On Saturday, most of us awoke to the news that Yevgeny Prigozhin, the former convict, hot dog entrepreneur and caterer to the Kremlin, who founded and leads the Wagner Group mercenaries, had taken over a Russian military compound. His plan was to lead his column of soldiers of fortune and armored weaponry to Moscow, forcing Vladimir Putin to do who-knows-what. It was a tragicomic echo of the human disaster that is the Russian invasion of, and year-long war with, Ukraine.
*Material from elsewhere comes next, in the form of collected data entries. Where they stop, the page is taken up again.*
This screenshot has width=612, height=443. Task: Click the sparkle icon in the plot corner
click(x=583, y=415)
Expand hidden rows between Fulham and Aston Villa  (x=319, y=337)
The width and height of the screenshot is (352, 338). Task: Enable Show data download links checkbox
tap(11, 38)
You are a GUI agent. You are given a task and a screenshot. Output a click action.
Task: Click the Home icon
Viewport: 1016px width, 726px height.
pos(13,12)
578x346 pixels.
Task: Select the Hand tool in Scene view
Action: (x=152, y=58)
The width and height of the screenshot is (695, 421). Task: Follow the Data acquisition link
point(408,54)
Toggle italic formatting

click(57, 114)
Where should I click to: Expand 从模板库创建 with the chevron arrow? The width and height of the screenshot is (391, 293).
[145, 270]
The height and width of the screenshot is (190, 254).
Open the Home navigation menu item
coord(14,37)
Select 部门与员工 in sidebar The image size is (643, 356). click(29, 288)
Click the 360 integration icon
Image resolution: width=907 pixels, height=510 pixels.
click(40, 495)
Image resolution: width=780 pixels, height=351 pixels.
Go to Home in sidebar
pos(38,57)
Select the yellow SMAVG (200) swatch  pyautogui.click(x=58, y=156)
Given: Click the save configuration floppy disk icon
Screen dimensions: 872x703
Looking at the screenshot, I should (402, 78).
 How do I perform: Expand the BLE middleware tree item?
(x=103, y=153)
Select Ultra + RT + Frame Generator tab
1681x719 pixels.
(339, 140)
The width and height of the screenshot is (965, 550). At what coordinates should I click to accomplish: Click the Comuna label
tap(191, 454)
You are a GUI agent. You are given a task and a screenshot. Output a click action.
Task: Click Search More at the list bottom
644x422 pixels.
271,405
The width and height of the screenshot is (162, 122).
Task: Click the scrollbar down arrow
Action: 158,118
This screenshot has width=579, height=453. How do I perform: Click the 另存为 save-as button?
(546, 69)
The satirist and street artist Adrian Wilson sent out an email with the headline “Fingers Crossed,” which contained the following image:
I was ready to run with the “mutiny” piece today, when my eyes were distracted by David Leonhardt’s summation of the latest crazy turn of events in The New York Times:
“The Russian mercenaries who appeared to be mounting a coup attempt stopped their advance on Moscow, and Putin’s government announced that their leader—Yevgeny Prigozhin, the head of Wagner, a private military company—would flee to Belarus in exchange for amnesty. The Wagner troops who participated in the uprising would also receive amnesty, and other Wagner troops would be given the option of joining the Russian military or demobilizing, a Kremlin spokesman said.”
Prigozhin questioned Putin’s original motives for the war—”denazification”—and accused the Russian defense minister, Sergei K. Shoigu, of launching airstrikes on Wagner fighters.
“Prigozhin’s actions were a shocking rebellion,” added Leonhardt, “and the absence of punishment for him seemed to be a potential sign of weakness for Putin. He evidently lacks the military strength or political consensus to arrest somebody who started an armed mutiny against him.”